Antes do sucesso marcante de SANGUE DO MEU SANGUE (2011), NOITE ESCURA foi o mais importante filme de João Canijo e um dos mais brutais retratos de um Portugal sujo, sórdido, retrógrado e, para a maior parte de nós, escondido. A vida nas casas de alterne, cujo realizador pesquisou abundantemente, participando no filme algumas das alternadeiras que Canijo conheceu no processo, é concomitante com o Portugal retratado nos média, mas parece aqui um outro mundo, de violência e morte, de sordidez e redenção, de uma sobrevivência terrível e incestuosa em tons de vermelho escuro. Inspirado na Efigénia em Aulis de Eurípides, toda a sua ambiência de pesadelo é sustentada pelo aspecto lúgubre da casa de alterne, pela coexistência visual e sonora de campo e contracampo, pelos relatos reais que perpassam as cenas, pela interacção entre os tons de vermelho e negro e por um final exímio nos processos de catarse e pathos típicos da tragédia grega.

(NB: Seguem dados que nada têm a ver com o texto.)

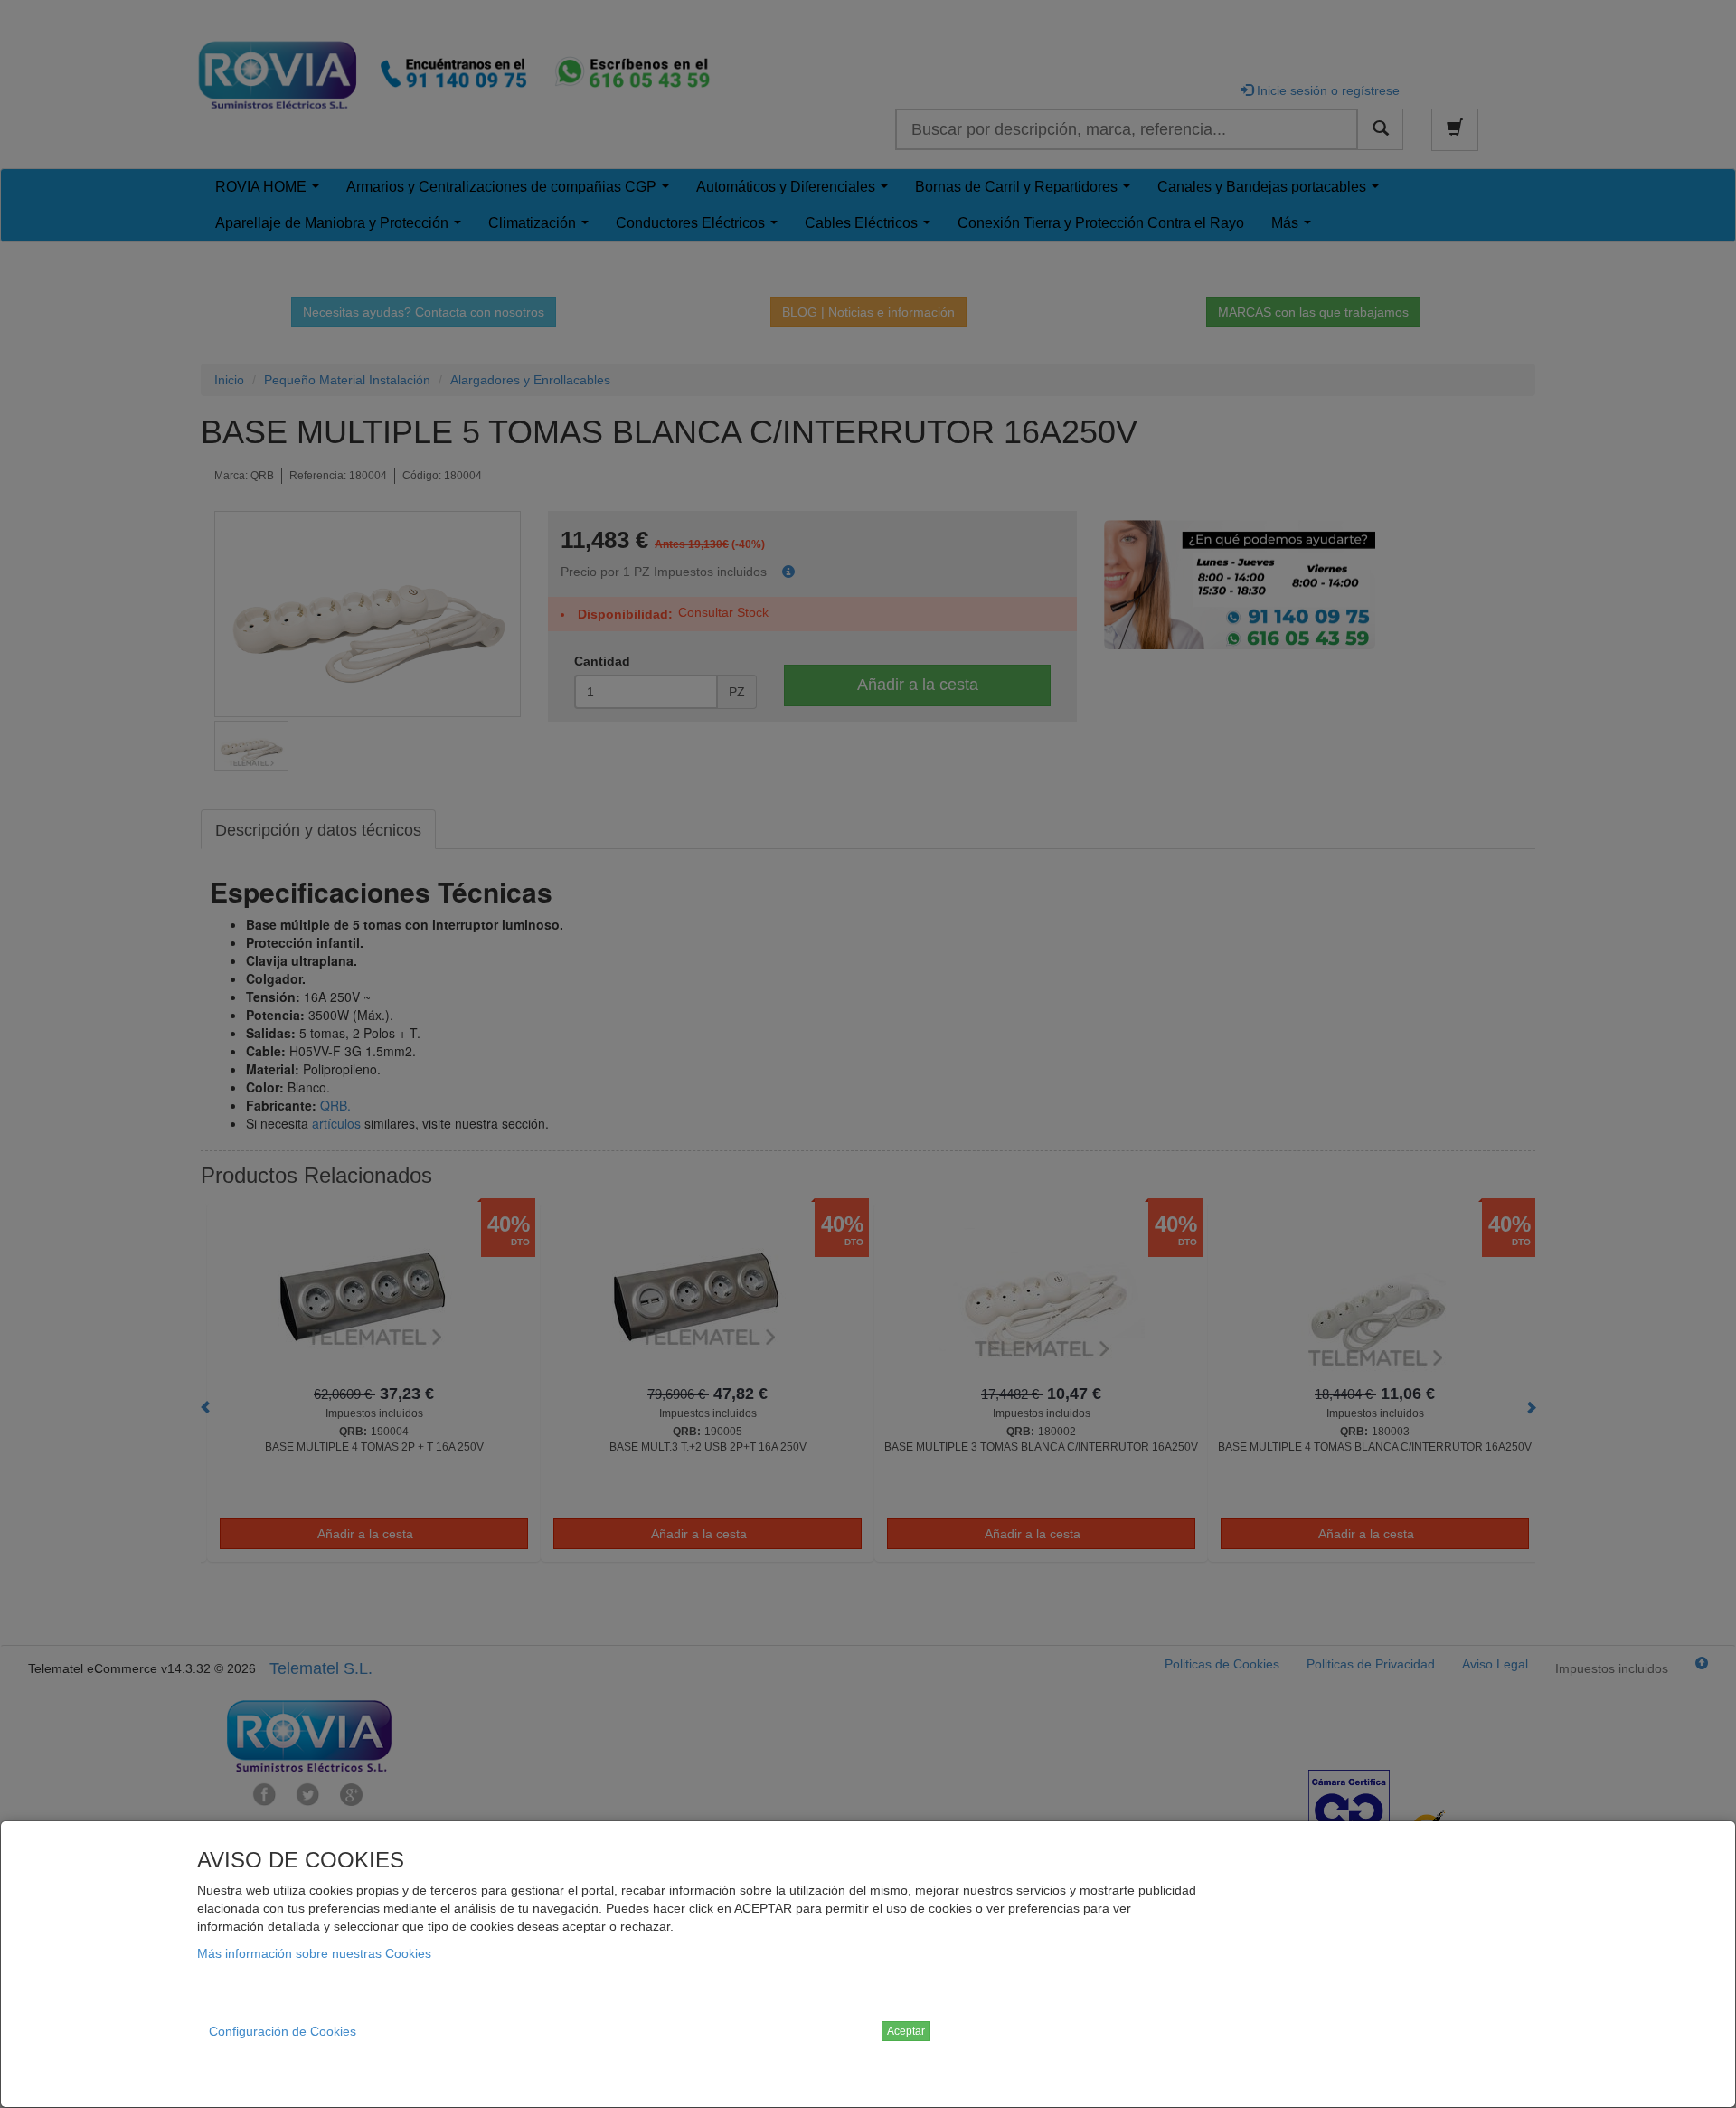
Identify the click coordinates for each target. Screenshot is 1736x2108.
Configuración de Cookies (282, 2031)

Coadjuvado pelo seu leque de actores tradicionais (Rita Blanco, Fernando Luís, Clélia Almeida), o mais parecido que temos com um grupo de actores à Fassbinder ou à Almodòvar, marca também o zénite, até ao momento, da carreira cinematográfica dessa fabulosa actriz que é Beatriz Batarda, aqui responsável por uma transfiguração que raras vezes (nunca?) vimos no cinema português. NOITE ESCURA era suposto ser o primeiro de uma trilogia de filmes sobre o Portugal profundo inspirada por tragédias gregas. Se o segundo filme foi em frente e redundou em MAL NASCIDA (2007), o terceiro, ao que se sabe sobre a máfia nacional, ficou por fazer, alegadamente por motivos orçamentais. Sobrou-nos este grande filme, dos melhores que Portugal viu na década passada.
Elenco
. Beatriz Batarda (Carla Pinto), Fernando Luís (Nelson Pinto), Rita Blanco (Celeste Pinto), Cleia Almeida (Sónia Pinto), Natalya Simakova (Irka), José Raposo (Nicolau)
Palmarés
. Globos de Ouro Portugal: Melhor Filme, Melhor Actriz (Beatriz Batarda)
Sobre João Canijo
Um dos cineastas portugueses mais versáteis da actualidade, a sua obra tem sido dedicada à observação das contingências sociais e psicológicas nacionais — o ênfase nas heroínas de FILHA DA MÃE (1990) e SANGUE DO MEU SANGUE (2011) —, com um olhar profundo sobre o passado — no documentário FANTASIA LUSITANA (2010) — e as vivências dos portugueses na diáspora — GANHAR A VIDA (2001).